Removalists unpack a Sumatran tiger at the Australian Museum’s new storage facility. Photo: Tony Walters.

Peter Munro, Australian Museum on the move as its critters find a cool new place to call home, Sydney Morning Herald, 7 November 2016

The hairy rhino is rolled out last of all the beasts from the back of the truck, then dispatched across the polished concrete floor. Every creature has its place in the scheme of things. Here, at the Australian Museum’the stuffed Sumatran rhinoceros slots in neatly near a Komodo dragon and wallaroo.

The Castle Hill warehouse resembles a Noah’s Ark menagerie, without all that God stuff and two-by-two. Lions watch over lambs, seals sit near stoats, near badgers, near a reclining red kangaroo. Shelves are loaded with whale bones and plastic-wrapped baby leopards. Trolley-loads of specimens deliver new discoveries: marbled quails, black-tailed godwits, a Pondicherry partridge or two.

“I’ve been moving stuff up and down the east coast for years and I’ve never seen anything like this,” remarks a removalist, after a close encounter with a tiger. “I move office furniture, mostly.”

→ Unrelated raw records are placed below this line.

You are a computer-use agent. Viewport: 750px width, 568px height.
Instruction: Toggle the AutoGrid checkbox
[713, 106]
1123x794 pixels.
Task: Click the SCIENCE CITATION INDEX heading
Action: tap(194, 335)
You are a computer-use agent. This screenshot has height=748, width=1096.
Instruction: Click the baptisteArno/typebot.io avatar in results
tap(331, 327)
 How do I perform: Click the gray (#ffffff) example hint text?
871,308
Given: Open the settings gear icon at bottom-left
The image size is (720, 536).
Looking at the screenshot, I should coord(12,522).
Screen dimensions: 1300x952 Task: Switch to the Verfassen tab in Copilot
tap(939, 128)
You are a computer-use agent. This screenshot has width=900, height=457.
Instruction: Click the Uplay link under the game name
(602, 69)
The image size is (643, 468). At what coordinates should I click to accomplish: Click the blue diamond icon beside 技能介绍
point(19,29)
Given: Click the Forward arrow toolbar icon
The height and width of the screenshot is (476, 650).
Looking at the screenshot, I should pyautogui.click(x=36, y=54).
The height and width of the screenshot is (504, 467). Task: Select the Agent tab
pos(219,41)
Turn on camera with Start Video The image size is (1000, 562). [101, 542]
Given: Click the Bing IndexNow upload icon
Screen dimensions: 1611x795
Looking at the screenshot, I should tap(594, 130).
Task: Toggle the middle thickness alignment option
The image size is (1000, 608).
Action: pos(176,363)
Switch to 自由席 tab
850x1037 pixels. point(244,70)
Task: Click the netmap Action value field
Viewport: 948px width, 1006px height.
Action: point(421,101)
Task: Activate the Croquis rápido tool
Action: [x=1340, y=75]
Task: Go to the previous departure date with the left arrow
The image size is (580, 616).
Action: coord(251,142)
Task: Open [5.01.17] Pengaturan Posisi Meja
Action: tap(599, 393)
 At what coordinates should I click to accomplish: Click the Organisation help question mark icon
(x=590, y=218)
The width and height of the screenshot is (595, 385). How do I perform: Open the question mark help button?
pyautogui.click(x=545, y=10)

Close to 250,000 specimens that don’t fit within the museum’s city site are filling its first custom-built off-site storage facility, under a joint venture between the Australian Museum, the Museum of Applied Arts and Science, and Sydney Living Museums. The government-funded Castle Hill site, at the Museums Discovery Centre, contains collections from all three museums.